» Data to examine
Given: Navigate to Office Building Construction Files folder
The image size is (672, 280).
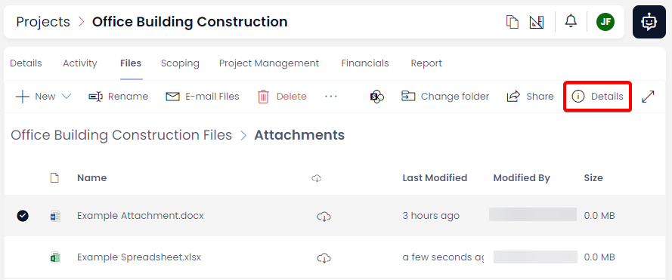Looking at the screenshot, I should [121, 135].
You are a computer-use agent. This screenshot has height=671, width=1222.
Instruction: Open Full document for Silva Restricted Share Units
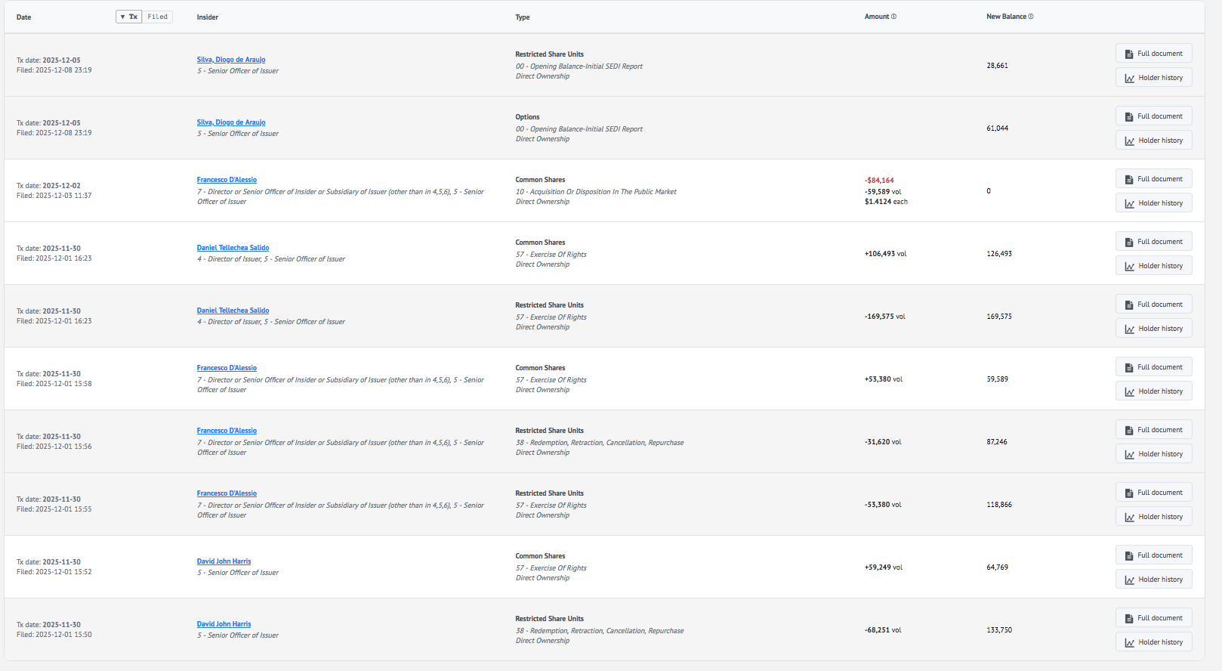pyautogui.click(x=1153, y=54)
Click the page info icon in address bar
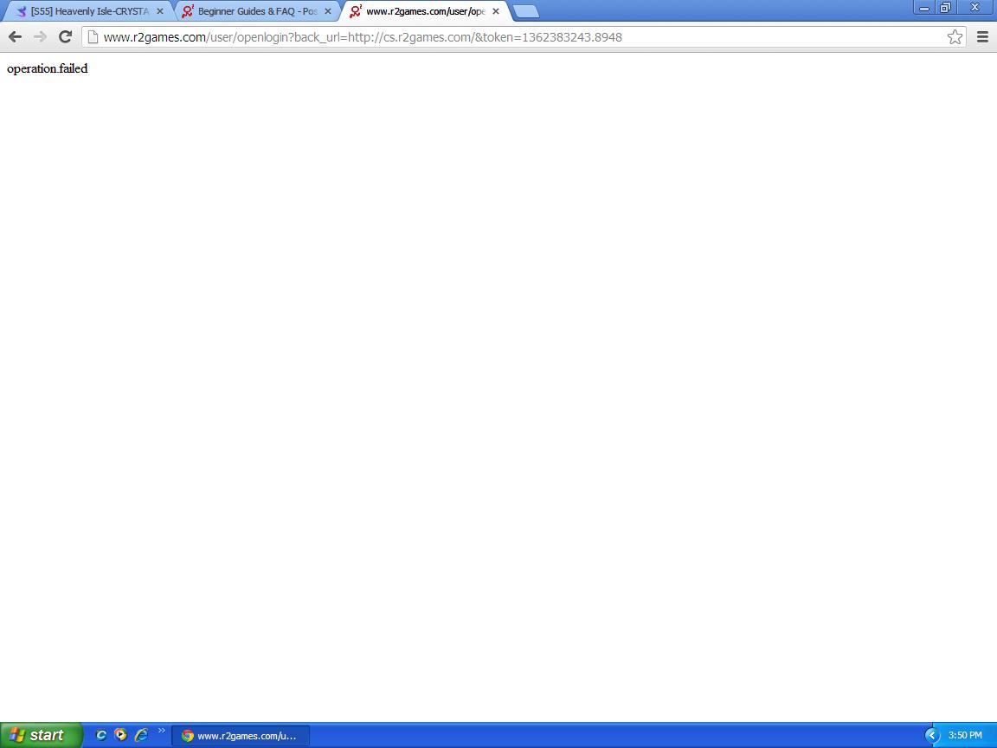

» About this task
Take the listing above and restate it word for word, without its pictures.

» Answer to this task
Given: Navigate to Office Building Construction Files folder
The image size is (672, 280).
Looking at the screenshot, I should [121, 135].
You are a computer-use agent. This screenshot has height=671, width=1222.
Instruction: Open Full document for Silva Restricted Share Units
pyautogui.click(x=1153, y=54)
Click the page info icon in address bar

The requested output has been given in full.